Researchers Uncover 300,000-Year-Old Hearth in Qesem Cave
Researchers have uncovered a 300,000 year-old hearth in Qesem Cave, which might throw light on ways used by ancient humans to control fire light and how they use it for daily purpose. The scientists used infrared spectroscopy technique to analyze a thick deposit of wood ash inside the cave.
Dr. Ruth Shahack-Gross, of the Kimmel Center for Archeological Science at the Weizmann Institute, said this research could be a turning point in the development of human culture. This discovery also sheds light in understanding impressive levels of social and cognitive development of humans living some 300,000 years ago.
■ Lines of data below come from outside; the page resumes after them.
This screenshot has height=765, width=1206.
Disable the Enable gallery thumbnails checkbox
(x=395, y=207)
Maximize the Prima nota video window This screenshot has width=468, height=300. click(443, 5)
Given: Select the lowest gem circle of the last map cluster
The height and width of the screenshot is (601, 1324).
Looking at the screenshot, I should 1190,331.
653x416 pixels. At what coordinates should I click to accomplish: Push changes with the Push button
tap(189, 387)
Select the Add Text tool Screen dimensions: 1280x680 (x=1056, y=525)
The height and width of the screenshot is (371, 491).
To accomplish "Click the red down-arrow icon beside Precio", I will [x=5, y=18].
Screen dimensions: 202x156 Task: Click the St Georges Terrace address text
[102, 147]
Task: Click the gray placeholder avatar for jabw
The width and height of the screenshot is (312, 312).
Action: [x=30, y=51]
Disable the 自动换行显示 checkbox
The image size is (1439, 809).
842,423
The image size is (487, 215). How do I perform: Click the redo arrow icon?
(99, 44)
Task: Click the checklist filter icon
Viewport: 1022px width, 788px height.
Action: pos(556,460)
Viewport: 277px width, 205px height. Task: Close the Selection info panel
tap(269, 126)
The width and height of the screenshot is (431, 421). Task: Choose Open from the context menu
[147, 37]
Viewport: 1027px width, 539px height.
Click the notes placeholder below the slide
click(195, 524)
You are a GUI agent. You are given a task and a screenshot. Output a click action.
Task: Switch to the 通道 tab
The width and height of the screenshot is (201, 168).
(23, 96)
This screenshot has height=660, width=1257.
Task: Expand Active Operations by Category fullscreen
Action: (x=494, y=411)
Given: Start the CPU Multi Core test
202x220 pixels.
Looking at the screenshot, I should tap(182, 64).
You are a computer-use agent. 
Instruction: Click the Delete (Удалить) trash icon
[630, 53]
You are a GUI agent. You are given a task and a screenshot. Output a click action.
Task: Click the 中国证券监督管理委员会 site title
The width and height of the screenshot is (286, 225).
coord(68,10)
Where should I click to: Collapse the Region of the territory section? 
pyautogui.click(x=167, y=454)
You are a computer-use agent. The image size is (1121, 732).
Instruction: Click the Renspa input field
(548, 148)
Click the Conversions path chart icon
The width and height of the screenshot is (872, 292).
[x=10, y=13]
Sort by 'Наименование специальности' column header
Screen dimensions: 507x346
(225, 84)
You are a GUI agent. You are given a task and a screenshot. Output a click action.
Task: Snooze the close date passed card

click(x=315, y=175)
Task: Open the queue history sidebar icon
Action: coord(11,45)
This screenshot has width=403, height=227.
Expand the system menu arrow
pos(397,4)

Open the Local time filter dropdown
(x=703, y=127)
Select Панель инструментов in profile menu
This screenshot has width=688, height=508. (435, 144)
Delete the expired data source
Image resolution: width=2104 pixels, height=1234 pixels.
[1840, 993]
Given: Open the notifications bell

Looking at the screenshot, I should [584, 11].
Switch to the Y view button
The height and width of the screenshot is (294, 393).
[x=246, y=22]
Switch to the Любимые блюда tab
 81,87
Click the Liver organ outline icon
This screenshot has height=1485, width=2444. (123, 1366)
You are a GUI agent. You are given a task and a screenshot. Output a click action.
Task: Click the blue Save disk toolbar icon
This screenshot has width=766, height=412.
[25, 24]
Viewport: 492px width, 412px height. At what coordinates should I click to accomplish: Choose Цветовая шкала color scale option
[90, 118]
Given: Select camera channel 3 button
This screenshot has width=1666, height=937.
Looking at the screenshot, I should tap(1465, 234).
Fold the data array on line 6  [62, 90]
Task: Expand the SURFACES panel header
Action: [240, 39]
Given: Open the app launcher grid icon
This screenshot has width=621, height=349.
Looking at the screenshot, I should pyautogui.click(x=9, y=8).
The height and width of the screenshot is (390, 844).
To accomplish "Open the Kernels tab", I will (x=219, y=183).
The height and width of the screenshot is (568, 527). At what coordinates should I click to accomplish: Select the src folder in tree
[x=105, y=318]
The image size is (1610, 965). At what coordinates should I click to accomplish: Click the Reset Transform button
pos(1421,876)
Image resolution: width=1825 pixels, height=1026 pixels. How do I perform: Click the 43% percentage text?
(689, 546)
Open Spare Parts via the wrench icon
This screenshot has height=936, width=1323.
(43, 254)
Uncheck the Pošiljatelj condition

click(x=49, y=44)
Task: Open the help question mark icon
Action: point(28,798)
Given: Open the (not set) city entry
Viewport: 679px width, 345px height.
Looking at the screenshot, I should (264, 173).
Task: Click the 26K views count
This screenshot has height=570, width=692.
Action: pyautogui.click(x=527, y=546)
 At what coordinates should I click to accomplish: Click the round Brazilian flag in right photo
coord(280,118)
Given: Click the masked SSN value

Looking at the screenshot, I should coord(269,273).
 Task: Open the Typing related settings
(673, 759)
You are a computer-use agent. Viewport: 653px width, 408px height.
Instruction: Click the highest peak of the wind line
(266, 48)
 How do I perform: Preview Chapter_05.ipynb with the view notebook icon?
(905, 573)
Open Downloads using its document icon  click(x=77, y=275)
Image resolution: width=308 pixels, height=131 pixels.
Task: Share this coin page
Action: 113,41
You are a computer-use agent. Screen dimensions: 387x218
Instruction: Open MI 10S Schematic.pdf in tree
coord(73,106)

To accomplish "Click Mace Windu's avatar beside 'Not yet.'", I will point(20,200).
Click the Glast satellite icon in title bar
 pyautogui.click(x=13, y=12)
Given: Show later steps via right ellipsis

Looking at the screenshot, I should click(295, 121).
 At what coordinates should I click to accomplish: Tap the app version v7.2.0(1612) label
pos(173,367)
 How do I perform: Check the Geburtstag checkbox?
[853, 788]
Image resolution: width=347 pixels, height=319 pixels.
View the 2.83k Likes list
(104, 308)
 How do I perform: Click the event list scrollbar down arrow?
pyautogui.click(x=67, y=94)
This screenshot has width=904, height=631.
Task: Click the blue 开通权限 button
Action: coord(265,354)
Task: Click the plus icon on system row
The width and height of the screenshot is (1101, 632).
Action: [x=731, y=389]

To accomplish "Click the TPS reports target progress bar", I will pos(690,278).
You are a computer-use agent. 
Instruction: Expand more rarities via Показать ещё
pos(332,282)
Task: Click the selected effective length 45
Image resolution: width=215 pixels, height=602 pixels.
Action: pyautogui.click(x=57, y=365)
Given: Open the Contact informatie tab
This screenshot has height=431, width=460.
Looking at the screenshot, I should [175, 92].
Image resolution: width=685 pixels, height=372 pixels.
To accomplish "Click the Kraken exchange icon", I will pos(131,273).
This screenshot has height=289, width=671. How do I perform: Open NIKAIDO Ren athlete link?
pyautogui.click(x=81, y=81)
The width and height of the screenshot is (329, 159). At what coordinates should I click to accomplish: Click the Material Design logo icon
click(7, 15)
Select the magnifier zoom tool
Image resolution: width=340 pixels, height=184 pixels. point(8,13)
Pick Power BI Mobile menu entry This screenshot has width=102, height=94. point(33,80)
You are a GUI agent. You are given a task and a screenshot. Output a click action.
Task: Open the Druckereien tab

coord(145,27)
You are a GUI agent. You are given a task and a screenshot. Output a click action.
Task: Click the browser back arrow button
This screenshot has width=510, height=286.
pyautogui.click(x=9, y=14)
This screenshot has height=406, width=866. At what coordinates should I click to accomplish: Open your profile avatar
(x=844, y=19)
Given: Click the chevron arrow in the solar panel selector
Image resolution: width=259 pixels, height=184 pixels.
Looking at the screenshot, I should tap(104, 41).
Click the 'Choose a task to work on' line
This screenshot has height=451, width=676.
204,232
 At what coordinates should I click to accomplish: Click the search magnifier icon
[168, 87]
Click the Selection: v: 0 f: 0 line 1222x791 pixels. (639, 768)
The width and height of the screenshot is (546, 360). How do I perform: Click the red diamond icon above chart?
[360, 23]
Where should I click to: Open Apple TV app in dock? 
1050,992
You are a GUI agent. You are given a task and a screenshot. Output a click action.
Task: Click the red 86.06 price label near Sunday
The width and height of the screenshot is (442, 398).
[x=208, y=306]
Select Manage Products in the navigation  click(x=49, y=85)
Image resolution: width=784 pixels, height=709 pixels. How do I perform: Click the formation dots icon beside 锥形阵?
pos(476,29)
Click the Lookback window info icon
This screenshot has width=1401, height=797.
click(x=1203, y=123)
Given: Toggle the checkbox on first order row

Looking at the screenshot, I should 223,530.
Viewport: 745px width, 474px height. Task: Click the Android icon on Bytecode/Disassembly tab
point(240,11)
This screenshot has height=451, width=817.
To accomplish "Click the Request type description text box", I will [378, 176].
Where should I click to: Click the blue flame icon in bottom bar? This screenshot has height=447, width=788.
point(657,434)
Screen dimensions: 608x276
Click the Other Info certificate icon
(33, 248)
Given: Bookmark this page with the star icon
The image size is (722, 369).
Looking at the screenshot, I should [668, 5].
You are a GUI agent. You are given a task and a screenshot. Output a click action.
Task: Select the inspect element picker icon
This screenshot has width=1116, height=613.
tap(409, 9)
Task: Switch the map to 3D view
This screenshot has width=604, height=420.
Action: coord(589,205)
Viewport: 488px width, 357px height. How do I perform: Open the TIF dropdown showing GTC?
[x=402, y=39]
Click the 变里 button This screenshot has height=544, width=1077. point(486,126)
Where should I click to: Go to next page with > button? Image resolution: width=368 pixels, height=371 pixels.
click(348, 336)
Researchers claimed the width of the hearth as 6.5 feet in diameter by testing the micro-morphology of ash. Some remains of stones and tools of different shapes, which were used by ancient humans in killing small animals and cutting meat, have also been discovered by researchers.
Signs of fire have not been discovered for the first time in Qesem Cave, but scientists have also uncovered ash deposits and butchered bones dating back to 400,000 years old.
The findings in 2010 stated that the teeth found at the site dating back to 200,000 and 400,000 years ago were of Homo sapiens. This raised controversy to the popular theory, which states that Homo sapiens arose to about 200,000 years ago in Africa.
This research has been published by the researchers from the Weizmann Institute of Science in the Journal of Archaeological Science.